■ CONSIGNE DÉTAILLÉE: Citez mot pour mot le passage du texte proposé qui va de « Les cercles féministes » jusqu'à « simplement de travail. » inclus.

■ TEXTE PROPOSÉ:
# # # # #
D’ici 2030, le business bébé représentera 40 milliards de dollars par an. De nombreuses entreprises et parties prenantes – médecins, courtiers, avocats – en tirent de gros profits. Alors pourquoi ne blâmer que les femmes qui utilisent leur corps pour cela ?

Quel est le point de vue des mères porteuses en Géorgie?

Même si elle est légale, la maternité de substitution est un sujet tabou. Par conséquent, les mères porteuses sont souvent très isolées. Elles cachent qu’elles sont enceintes, se rendant aussi invisibles que possible. Au cours des trois derniers mois de leur grossesse, elles déménagent souvent dans un autre endroit, loin de leur quartier, afin qu’aucun des habitants du quartier ne puisse voir qu’elles sont enceintes. Nombre de mes entretiens ont eu lieu dans des appartements à peine meublés, derrière des rideaux fermés. Après, elles espèrent que leur avenir est financièrement assuré, mais de nombreuses mères porteuses que j’ai interrogées le faisaient déjà pour la deuxième ou troisième fois. Lorsque je demande si elles considéraient la maternité de substitution comme un travail, ou si elles étaient affiliées à un syndicat, elles réagissent de manière assez véhémente. Elles déclarent qu’elles ne sont que des mères désireuses de bien s’occuper de leurs propres enfants et qu’elles le sont devenues pour faire un cadeau aux personnes qui ne peuvent pas avoir d’enfants – le discours utilisé dans l’industrie de la fertilité, où ces femmes sont surnommées les gift-giving angels.

C’est une autre excuse pour ne pas les payer suffisamment ?

Exactement. Le discours sur l’altruisme maternel me semble surtout un moyen de ne pas parler des droits du travail. Personne ne dit : ce médecin spécialiste de la fertilité devrait travailler gratuitement pour offrir aux couples stériles le don de la vie. Alors pourquoi les gens disent-ils ça des mères porteuses et des donneuses d’ovules ?

Si vous étendez radicalement l’idée de la gestation pour autrui comme un emploi à part entière, vous devriez également payer les femmes pour la maternité ?

Les cercles féministes l’ont certainement envisagé. Je trouve certains auteurs et militants féministes des années 1970 très inspirants à cet égard. Par exemple, vous aviez le collectif Wages against Housework composé de féministes italiennes telles que Silvia Federici et Mariarosa Dalla Costa. Leur idée était que tous les soins des mères et des épouses nécessaires pour maintenir les gens en bonne santé et en vie ne devrait pas se faire sous couvert de l’amour. Après tout, il ne s’agit pas seulement de maternité ou d’amour conjugal, mais tout simplement de travail.
# # # # #
■ DONNÉES À EXAMINER:
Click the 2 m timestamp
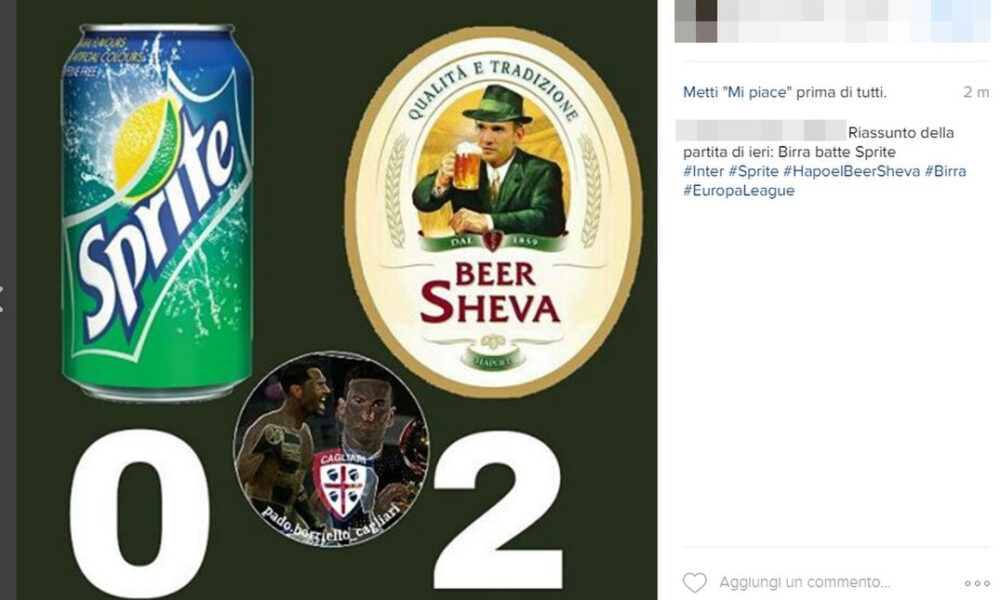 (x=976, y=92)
# # # # #
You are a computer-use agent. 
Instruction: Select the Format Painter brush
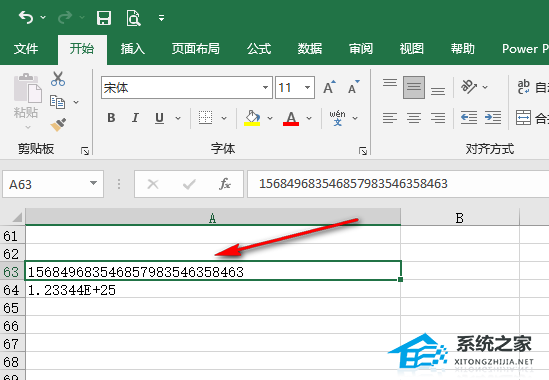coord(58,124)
# # # # #
■ RÉPONSE RÉDIGÉE:
Les cercles féministes l’ont certainement envisagé. Je trouve certains auteurs et militants féministes des années 1970 très inspirants à cet égard. Par exemple, vous aviez le collectif Wages against Housework composé de féministes italiennes telles que Silvia Federici et Mariarosa Dalla Costa. Leur idée était que tous les soins des mères et des épouses nécessaires pour maintenir les gens en bonne santé et en vie ne devrait pas se faire sous couvert de l’amour. Après tout, il ne s’agit pas seulement de maternité ou d’amour conjugal, mais tout simplement de travail.